India is rich with the ruins of every Art. We are fortunate in this, for it gives us the knowledge of our culture and the promise of a great future. We are equally fortunate in the enthusiasm that exists for Art. To build the future, we must build on the basis of the old – not because it is old but because it is eternal. There are many who say they are developing a New Art. What they mean by this is usually the presentation of Art that will please the public.

This is against the spirit of India. Art is neither an entertainment nor a pastime. It may be entertaining, for we must learn through joy, but at the same time Art is neither for the superficial nor can it be expressed by the superficial. All Art is for the highest and for one’s own heart. It being the true education of life, its mission is to teach without appearing to teach because the best way to learn is to learn without the pain of learning. When songs are written about Nataraja, His dance is spoken of as Ananda Natana. The meaning of this is obvious, but how wonderful the conception it! It has many meanings, the most important of which is that joy destroys all misery. Through His joy, He destroys ignorance.

To the ordinary human, the learning of the dance is as strenuous as the practice of Yoga because it means the control of the body, the discipline of the body, and finally the forgetting of the body through the joy that comes of its transcendence. By the conquering of the body, by the expression of the spirit through the physical, we are as Shiva Himself, destroying ugliness, destroying matter and flesh itself into the ashes of divine rhythm and joy. Tamil poets speak of Shiva as One shining with brilliant and pure white ashes. This is the dance in which intelligent emotion transcends all. It is creative and new and when one’s mind is filled with this spirit how can the artist be conscious of pleasing the audience, or think of headlines?

As dance is the conquering of the body, so is music the conquering of the emotion. True music is transcendence of lower emotion. As Natya is the dance of the physical body, so is music the dance of the emotional body. To transcend emotion is again a Yoga, the sound that is physical calling to the eternal self in all. In India, the cultural center was truly the temple, and because Art was understood it was offered as flowers and incense to the Deity.

....

AIM OF THE TASK - List every thing that, according to the passage on Indian art, the learning of the dance means. Rely only on the passage on Indian art when answering.

DATA LINES -
....

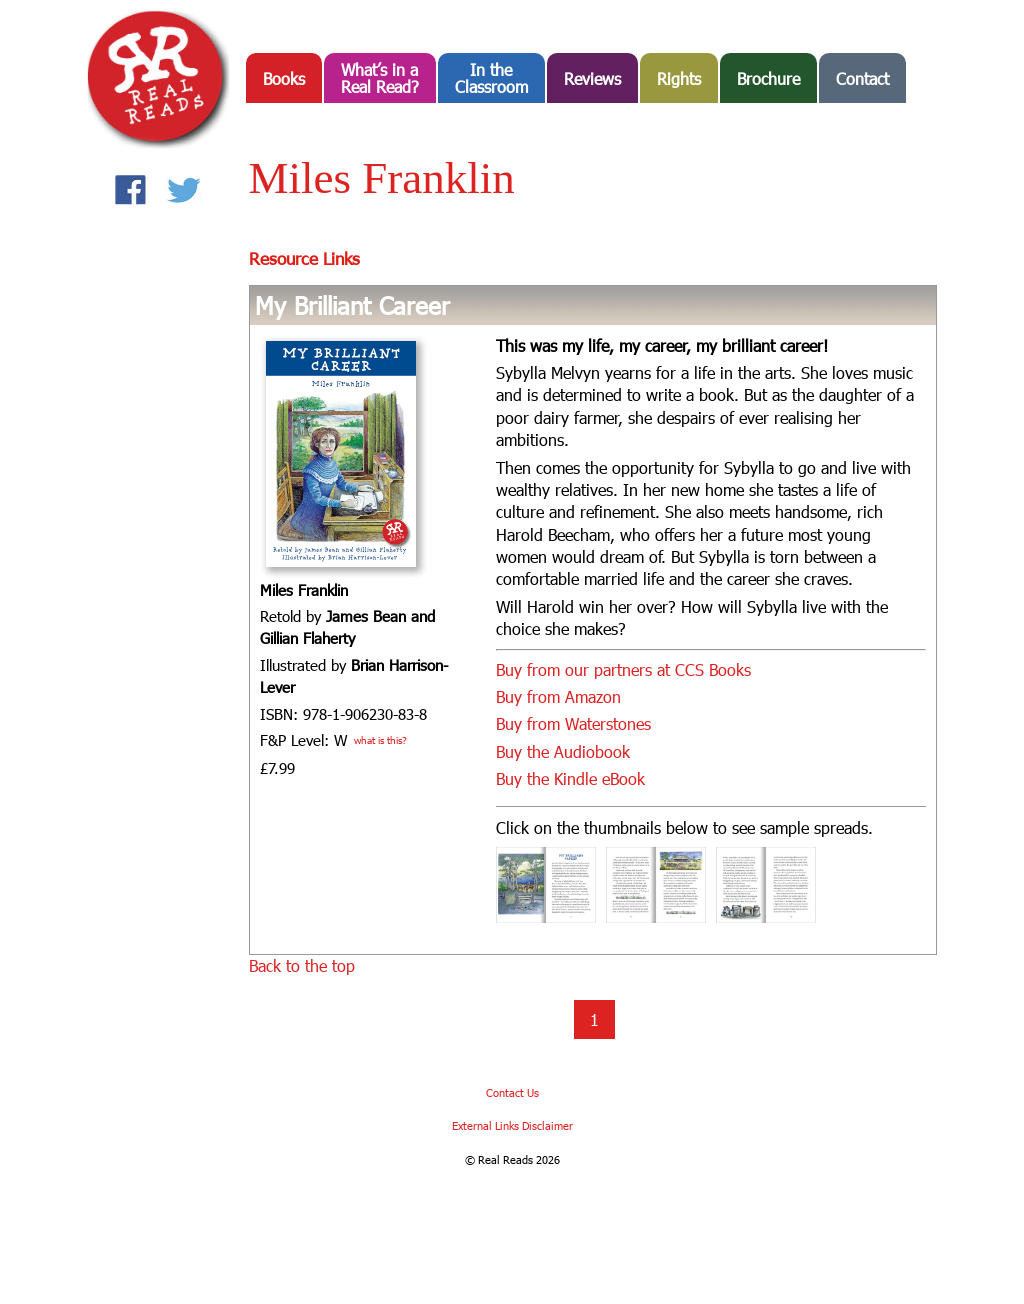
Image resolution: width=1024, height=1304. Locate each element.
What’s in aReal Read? (380, 78)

....

OUTPUT OF THE EXERCISE -
- The control of the body
- The discipline of the body
- The forgetting of the body through the joy that comes of its transcendence